总体来说,模型是由三部分构成:Input functions、Model functions 和Estimators(评估控制器,main function)。
- Input functions:主要是由Dataset API组成,可以分为train_input_fn和eval_input_fn。前者的任务(行为)是接受参数,输出数据训练数据,后者的任务(行为)是接受参数,并输出验证数据和测试数据。
- Model functions:是由模型(the Layers API )和监控模块( the Metrics API)组成,主要是实现模型的训练、测试(验证)和监控显示模型参数状况的功能。
- Estimators:在模型中的作用类似于计算机中的操作系统。它将各个部分“粘合”起来,控制数据在模型中的流动与变换,同时控制模型的的各种行为(运算)。
接下来,我们将分别运用Pre-made Estimators和custom Estimators来构建模型,解决Iris problem。该模型的架构图如下:

1. 使用Pre-made Estimators
(1)Create Input Functions
This input function builds an input pipeline that yields batches of (features, labels) pairs,where features is adictionary features.
# An input function for training
def train_input_fn(features, labels, batch_size):
# Convert the inputs to a Dataset.
dataset = tf.data.Dataset.from_tensor_slices((dict(features), labels))
# Shuffle, repeat, and batch the examples.
dataset = dataset.shuffle(1000).repeat().batch(batch_size)
# Return the read end of the pipeline.
return dataset.make_one_shot_iterator().get_next()
#An input function for evaluation or prediction
def eval_input_fn(features, labels, batch_size):
features=dict(features)
if labels is None:
# No labels, use only features.
inputs = features
else:
inputs = (features, labels)
# Convert the inputs to a Dataset.
dataset = tf.data.Dataset.from_tensor_slices(inputs)
# Batch the examples
assert batch_size is not None, "batch_size must not be None"
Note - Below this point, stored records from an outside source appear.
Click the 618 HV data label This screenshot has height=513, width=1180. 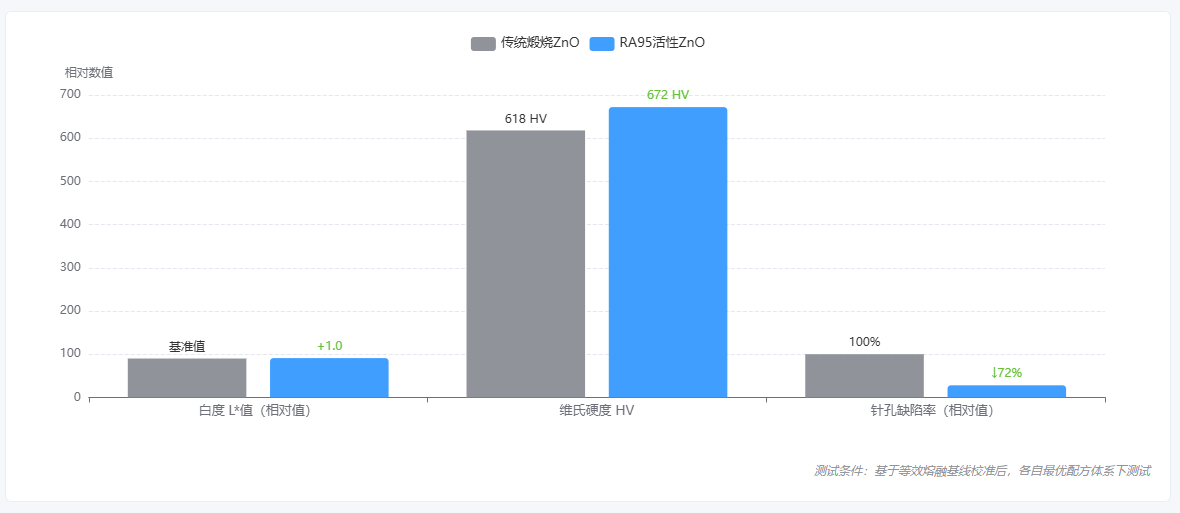coord(525,119)
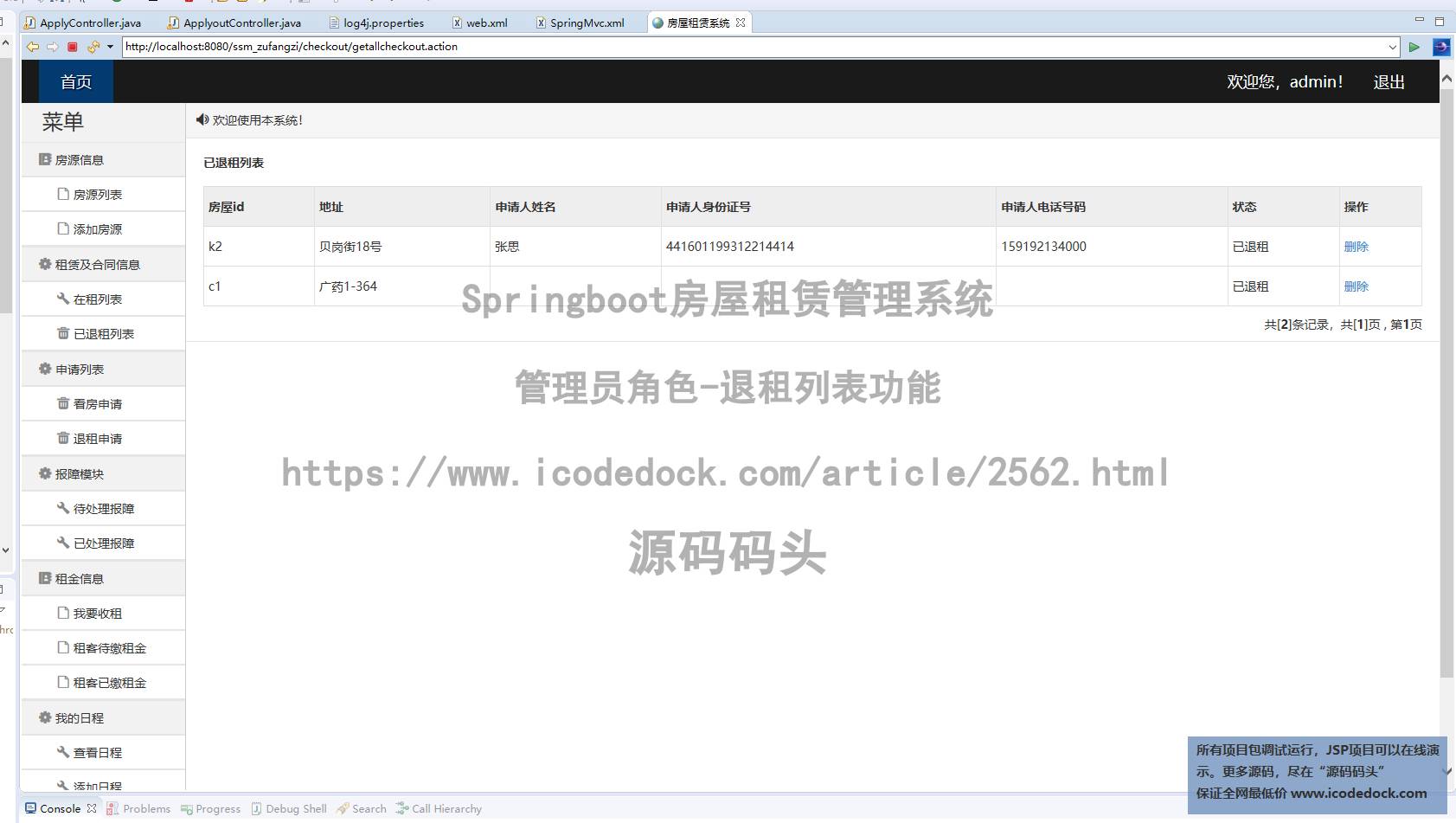Open the refresh button dropdown arrow

(110, 47)
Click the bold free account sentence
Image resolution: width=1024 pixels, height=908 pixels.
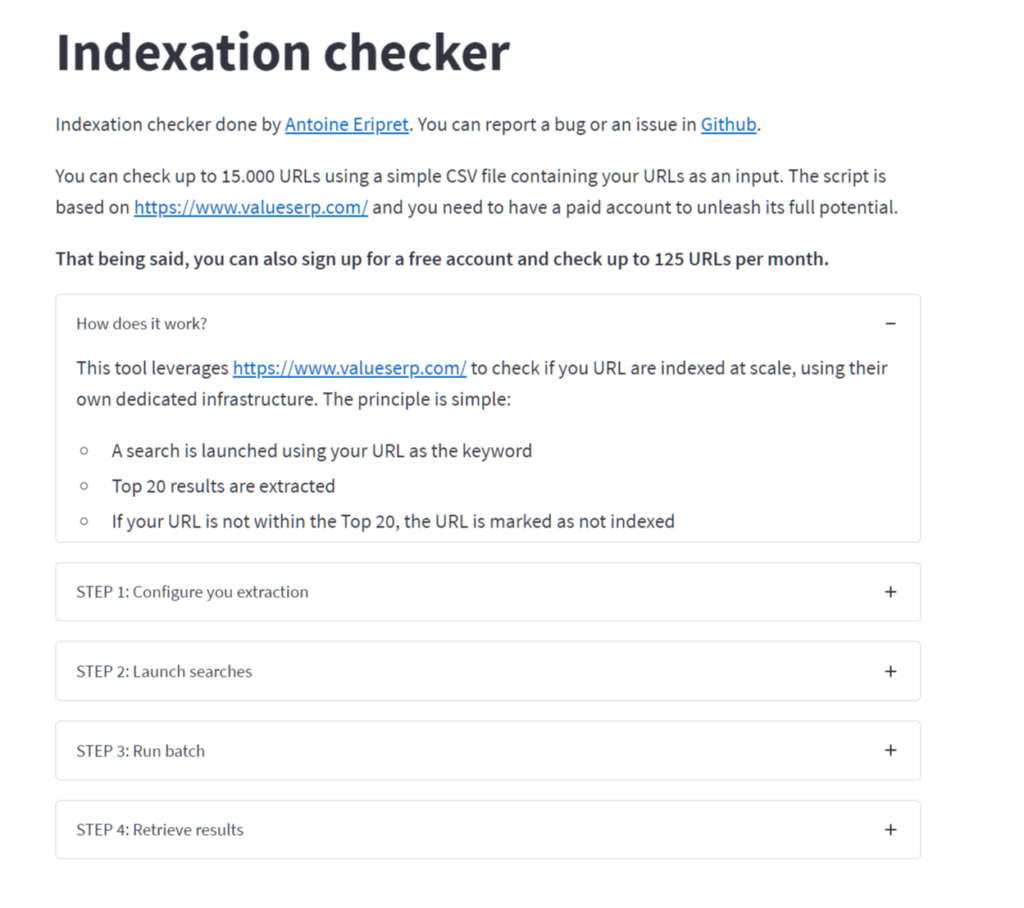[442, 259]
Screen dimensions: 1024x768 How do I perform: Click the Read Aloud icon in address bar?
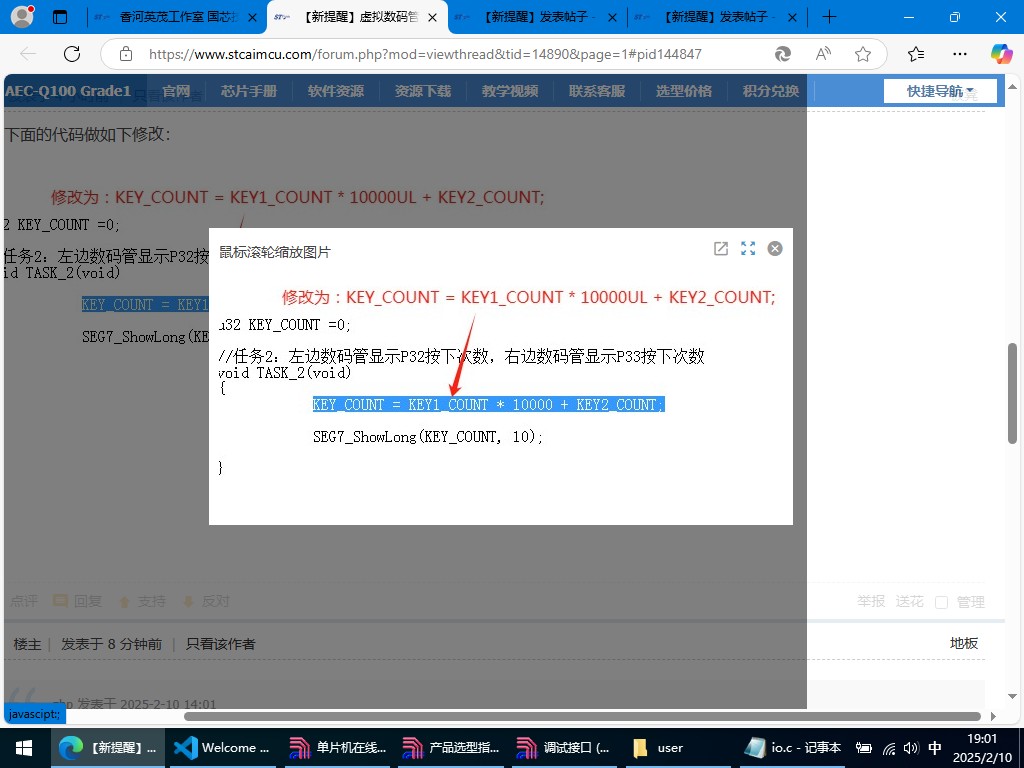[823, 54]
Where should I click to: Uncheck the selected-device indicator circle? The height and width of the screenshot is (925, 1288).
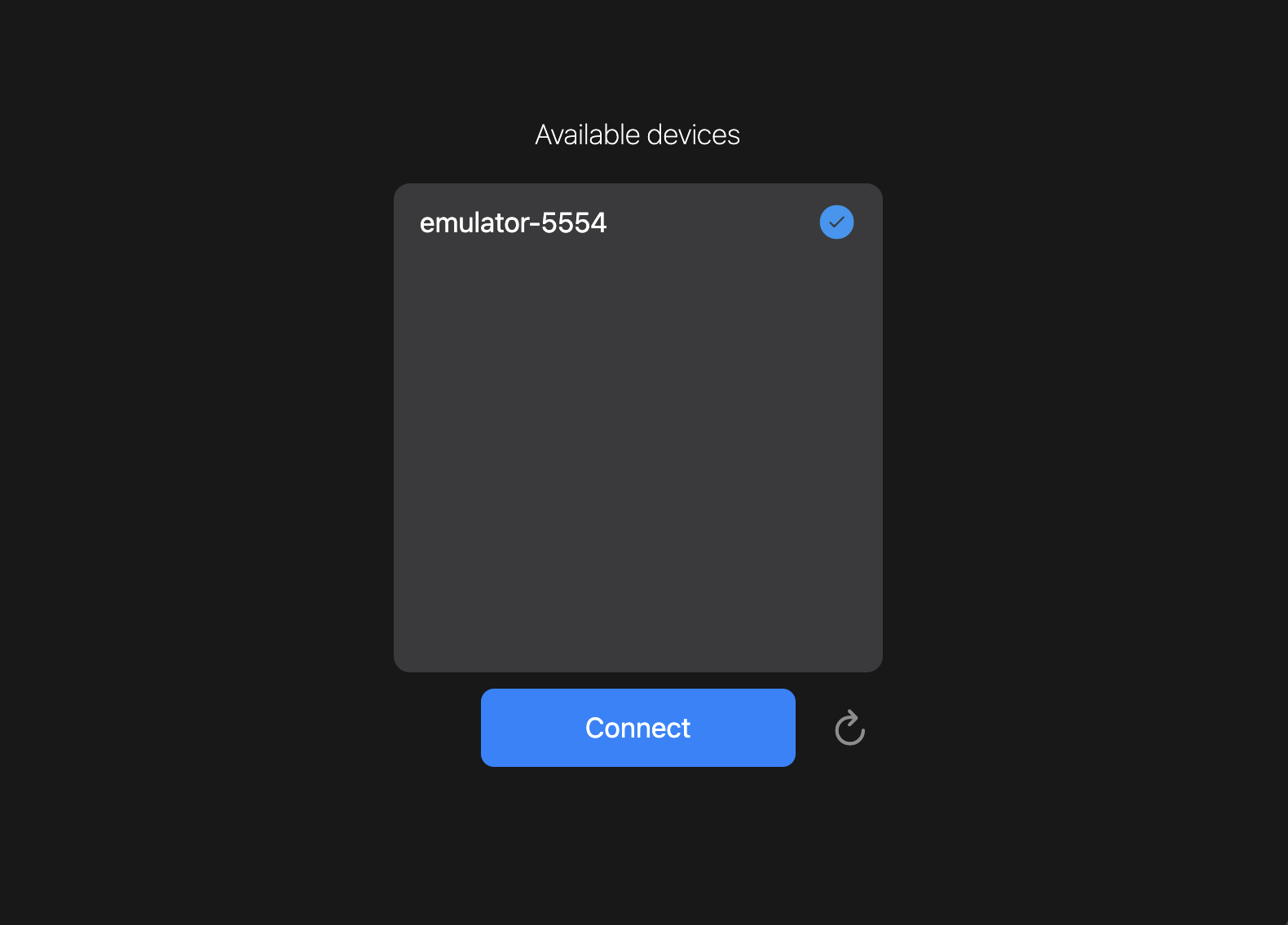click(836, 222)
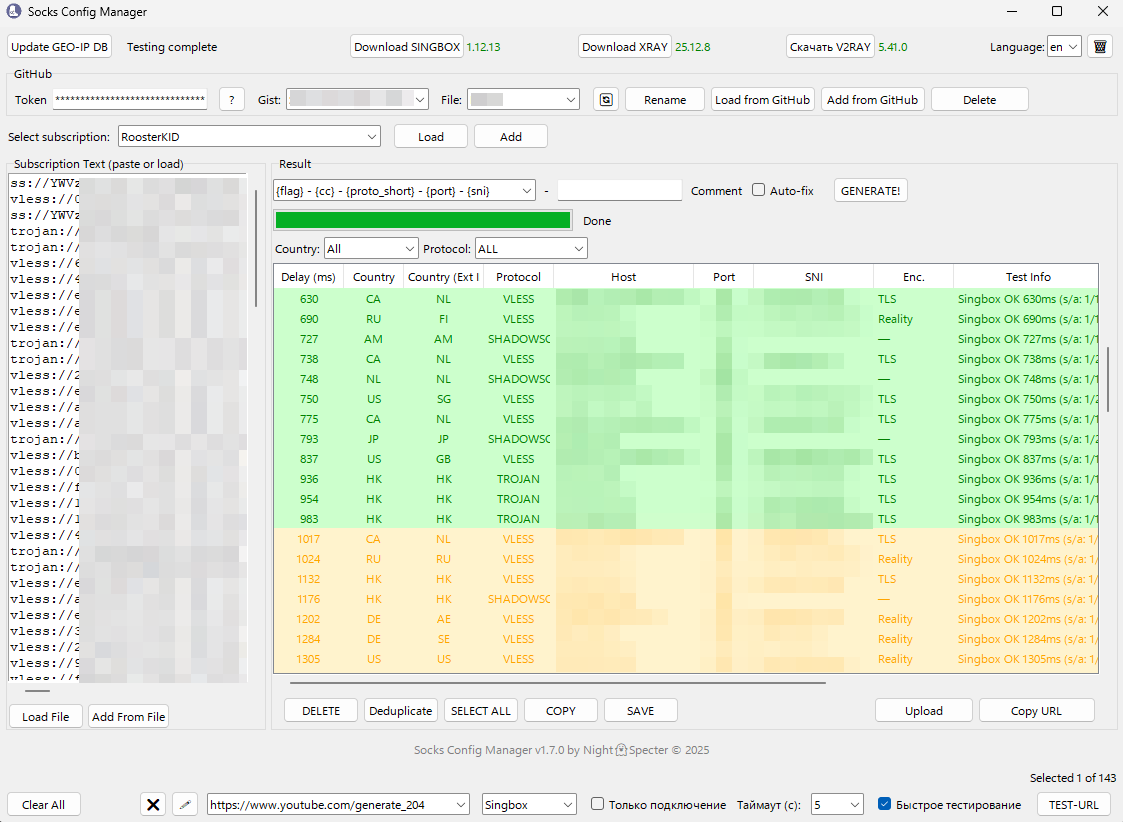
Task: Click the X clear icon near the bottom toolbar
Action: 152,804
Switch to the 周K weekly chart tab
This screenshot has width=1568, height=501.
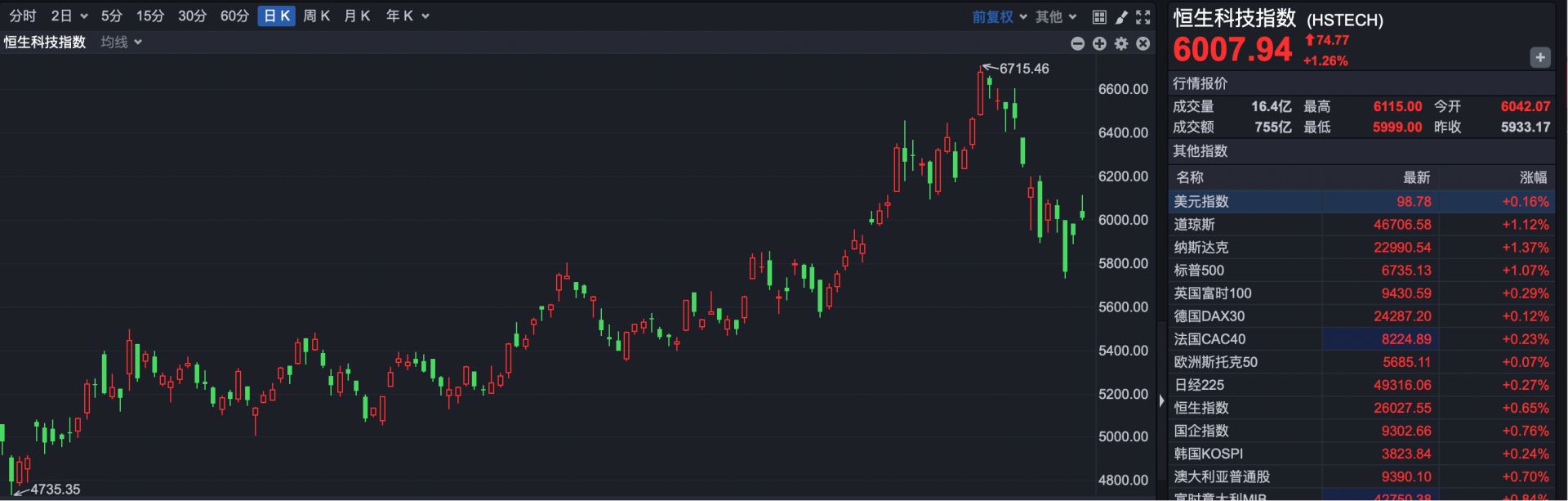pos(316,16)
dataset = dataset.batch(batch_size)
(2)Instantiate an Estimator
Pre-made Estimators 是使用tensorflow中已经写好的model function来构建模型。Iris problem 是一个多分类问题,因此我们选择tf.estimator.DNNClassifier 作为模型的Estimators。由 input function 得到的特征是字典特征(dictionary features), 但 model function 只能输入“value”数据,因此首先需要Define the Feature Columns。
# Feature columns describe how to use the input.
my_feature_columns = []
for key in features.keys():
my_feature_columns.append(tf.feature_column.numeric_column(key=key))
# Build 2 hidden layer DNN with 10, 10 units respectively.
classifier = tf.estimator.DNNClassifier(
feature_columns=my_feature_columns,
# Two hidden layers of 10 nodes each.
hidden_units=[10, 10],
# The model must choose between 3 classes.
n_classes=3)
)
在初始化 Pre-made Estimators 时只需要将定义模型结构的超参数传给 estimator 即可,它会自动将其转交给 model function 。同时,有一点需要注意理解,我们是分两次向model function传递参数:在estimator初始化时传递模型结构的超参数,以及在调用model function时传递关于任务类型和特征类型的参数,并且model function的参数都是固定的。这点后面再说。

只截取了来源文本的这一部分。